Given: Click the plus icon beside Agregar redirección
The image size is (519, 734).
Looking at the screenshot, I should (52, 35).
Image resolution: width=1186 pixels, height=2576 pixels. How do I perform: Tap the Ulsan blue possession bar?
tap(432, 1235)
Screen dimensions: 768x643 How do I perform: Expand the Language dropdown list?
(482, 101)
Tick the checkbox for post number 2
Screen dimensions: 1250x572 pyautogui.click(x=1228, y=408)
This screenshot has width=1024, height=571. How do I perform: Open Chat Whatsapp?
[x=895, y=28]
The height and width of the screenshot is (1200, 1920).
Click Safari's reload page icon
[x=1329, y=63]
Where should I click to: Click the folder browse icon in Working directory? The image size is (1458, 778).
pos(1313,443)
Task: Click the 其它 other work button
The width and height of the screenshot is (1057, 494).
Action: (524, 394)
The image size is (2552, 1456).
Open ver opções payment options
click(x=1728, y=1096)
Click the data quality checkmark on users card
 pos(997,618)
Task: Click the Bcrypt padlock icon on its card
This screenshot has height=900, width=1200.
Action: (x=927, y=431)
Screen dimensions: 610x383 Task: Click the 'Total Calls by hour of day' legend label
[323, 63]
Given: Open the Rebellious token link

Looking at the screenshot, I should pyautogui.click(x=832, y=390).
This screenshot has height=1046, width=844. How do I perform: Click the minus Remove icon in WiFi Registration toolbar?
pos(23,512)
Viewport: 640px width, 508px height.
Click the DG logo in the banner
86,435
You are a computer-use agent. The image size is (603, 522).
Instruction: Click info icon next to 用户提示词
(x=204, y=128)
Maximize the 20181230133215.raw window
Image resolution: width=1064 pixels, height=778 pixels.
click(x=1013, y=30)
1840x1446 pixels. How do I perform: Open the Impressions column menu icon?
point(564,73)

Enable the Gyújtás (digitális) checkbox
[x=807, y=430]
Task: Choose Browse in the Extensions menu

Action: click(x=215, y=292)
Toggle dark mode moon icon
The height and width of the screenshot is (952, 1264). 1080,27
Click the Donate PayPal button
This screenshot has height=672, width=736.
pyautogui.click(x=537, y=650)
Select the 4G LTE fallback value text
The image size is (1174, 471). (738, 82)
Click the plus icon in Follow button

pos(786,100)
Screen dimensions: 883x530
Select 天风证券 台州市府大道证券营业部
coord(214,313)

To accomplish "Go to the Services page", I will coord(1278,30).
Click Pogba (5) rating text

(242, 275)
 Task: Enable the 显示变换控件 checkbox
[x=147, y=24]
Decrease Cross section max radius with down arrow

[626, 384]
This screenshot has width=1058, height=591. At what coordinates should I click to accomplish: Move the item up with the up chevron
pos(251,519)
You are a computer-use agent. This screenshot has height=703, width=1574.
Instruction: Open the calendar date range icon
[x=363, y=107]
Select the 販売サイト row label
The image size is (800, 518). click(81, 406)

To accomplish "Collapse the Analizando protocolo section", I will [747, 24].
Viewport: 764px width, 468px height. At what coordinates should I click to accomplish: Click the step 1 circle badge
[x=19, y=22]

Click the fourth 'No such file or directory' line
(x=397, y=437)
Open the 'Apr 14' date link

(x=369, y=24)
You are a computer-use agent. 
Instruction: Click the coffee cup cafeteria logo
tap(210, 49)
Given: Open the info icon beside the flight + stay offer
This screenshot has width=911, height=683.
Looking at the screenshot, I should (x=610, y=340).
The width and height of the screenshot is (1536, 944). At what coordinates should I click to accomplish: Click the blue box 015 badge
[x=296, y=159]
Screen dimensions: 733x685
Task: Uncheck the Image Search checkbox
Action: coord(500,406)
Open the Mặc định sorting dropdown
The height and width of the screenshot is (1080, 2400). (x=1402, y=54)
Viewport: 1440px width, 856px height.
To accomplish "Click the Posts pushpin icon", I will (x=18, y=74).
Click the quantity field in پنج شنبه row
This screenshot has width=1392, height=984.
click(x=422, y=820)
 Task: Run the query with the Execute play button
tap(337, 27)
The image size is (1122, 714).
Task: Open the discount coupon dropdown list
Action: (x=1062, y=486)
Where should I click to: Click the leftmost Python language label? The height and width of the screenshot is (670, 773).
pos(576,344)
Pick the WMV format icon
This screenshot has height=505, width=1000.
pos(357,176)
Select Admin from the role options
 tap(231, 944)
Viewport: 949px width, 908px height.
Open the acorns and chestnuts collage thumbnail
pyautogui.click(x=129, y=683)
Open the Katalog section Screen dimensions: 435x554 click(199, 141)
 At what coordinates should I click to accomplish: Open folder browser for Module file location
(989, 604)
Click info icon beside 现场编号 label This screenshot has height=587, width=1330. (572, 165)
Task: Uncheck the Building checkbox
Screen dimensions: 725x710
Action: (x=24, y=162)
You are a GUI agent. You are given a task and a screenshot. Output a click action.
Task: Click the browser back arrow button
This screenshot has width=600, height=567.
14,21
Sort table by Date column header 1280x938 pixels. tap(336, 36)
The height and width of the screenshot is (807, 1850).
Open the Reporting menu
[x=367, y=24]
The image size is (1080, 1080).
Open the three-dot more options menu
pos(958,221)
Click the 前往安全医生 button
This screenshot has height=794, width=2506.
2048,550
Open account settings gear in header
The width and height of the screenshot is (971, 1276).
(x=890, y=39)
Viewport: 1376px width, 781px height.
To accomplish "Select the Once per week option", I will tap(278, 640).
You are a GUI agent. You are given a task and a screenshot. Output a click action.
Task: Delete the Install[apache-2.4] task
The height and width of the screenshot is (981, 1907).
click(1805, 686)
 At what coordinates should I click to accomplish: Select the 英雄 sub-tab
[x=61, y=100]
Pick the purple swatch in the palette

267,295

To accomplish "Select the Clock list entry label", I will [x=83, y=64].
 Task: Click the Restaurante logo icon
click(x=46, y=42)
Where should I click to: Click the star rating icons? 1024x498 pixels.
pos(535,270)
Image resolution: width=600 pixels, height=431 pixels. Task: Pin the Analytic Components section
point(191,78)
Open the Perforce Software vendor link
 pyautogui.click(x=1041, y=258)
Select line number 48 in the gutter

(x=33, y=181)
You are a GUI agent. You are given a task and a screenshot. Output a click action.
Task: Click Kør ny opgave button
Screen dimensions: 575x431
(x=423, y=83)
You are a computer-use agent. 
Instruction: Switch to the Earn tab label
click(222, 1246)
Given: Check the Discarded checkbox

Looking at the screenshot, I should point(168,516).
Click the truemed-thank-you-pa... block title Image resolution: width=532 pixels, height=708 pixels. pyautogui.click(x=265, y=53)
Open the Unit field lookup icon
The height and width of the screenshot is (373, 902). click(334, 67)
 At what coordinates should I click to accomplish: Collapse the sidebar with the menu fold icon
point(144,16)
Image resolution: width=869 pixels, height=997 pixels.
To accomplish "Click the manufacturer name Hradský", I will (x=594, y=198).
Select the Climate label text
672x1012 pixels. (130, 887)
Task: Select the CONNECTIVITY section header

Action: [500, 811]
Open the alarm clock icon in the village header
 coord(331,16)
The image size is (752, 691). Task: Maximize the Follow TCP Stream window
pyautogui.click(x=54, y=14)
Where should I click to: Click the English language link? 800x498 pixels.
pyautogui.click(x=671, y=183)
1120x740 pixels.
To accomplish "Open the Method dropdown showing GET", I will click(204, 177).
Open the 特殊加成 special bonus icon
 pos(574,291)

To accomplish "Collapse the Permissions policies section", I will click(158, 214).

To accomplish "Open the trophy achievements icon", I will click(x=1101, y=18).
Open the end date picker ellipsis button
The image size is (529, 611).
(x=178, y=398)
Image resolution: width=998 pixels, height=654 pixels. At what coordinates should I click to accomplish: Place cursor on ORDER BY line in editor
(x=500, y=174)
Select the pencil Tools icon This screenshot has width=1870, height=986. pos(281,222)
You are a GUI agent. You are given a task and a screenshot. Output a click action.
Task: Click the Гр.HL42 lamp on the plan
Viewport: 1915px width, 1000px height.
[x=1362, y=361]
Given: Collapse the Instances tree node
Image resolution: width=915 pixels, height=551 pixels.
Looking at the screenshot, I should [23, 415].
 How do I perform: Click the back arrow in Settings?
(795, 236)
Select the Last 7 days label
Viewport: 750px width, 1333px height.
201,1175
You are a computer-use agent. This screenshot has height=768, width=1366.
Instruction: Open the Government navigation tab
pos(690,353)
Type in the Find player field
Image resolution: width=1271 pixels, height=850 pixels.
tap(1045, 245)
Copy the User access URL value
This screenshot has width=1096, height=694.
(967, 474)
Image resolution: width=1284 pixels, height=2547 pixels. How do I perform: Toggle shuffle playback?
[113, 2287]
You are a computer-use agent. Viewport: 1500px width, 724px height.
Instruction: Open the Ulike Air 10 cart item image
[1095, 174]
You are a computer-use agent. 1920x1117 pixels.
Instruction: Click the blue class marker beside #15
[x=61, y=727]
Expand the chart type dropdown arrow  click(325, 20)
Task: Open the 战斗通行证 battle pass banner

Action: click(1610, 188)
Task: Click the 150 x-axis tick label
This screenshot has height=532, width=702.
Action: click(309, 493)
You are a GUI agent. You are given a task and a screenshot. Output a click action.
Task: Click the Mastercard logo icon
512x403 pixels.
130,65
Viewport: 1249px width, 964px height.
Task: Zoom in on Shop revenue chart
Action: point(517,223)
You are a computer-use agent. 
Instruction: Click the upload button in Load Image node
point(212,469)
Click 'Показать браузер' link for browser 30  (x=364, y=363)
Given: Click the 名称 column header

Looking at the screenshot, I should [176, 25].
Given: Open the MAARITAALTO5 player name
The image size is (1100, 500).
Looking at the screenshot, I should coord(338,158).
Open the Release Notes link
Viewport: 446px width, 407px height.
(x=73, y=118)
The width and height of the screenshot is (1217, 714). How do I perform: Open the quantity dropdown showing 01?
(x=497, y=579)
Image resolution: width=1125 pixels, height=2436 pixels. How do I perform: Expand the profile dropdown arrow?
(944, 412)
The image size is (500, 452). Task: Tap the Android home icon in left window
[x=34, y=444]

-.-.-

→ PROBLEM: Only the lines above from the one with "Viewport: 1440px width, 856px height." up to and including the one with "Open the Katalog" should be repeated, exactly as written.

→ RESULT OF THIS EXERCISE:
Viewport: 1440px width, 856px height.
To accomplish "Click the Posts pushpin icon", I will (x=18, y=74).
Click the quantity field in پنج شنبه row
This screenshot has width=1392, height=984.
click(x=422, y=820)
 Task: Run the query with the Execute play button
tap(337, 27)
The image size is (1122, 714).
Task: Open the discount coupon dropdown list
Action: (x=1062, y=486)
Where should I click to: Click the leftmost Python language label? The height and width of the screenshot is (670, 773).
pos(576,344)
Pick the WMV format icon
This screenshot has height=505, width=1000.
pos(357,176)
Select Admin from the role options
 tap(231, 944)
Viewport: 949px width, 908px height.
Open the acorns and chestnuts collage thumbnail
pyautogui.click(x=129, y=683)
Open the Katalog section Screen dimensions: 435x554 click(199, 141)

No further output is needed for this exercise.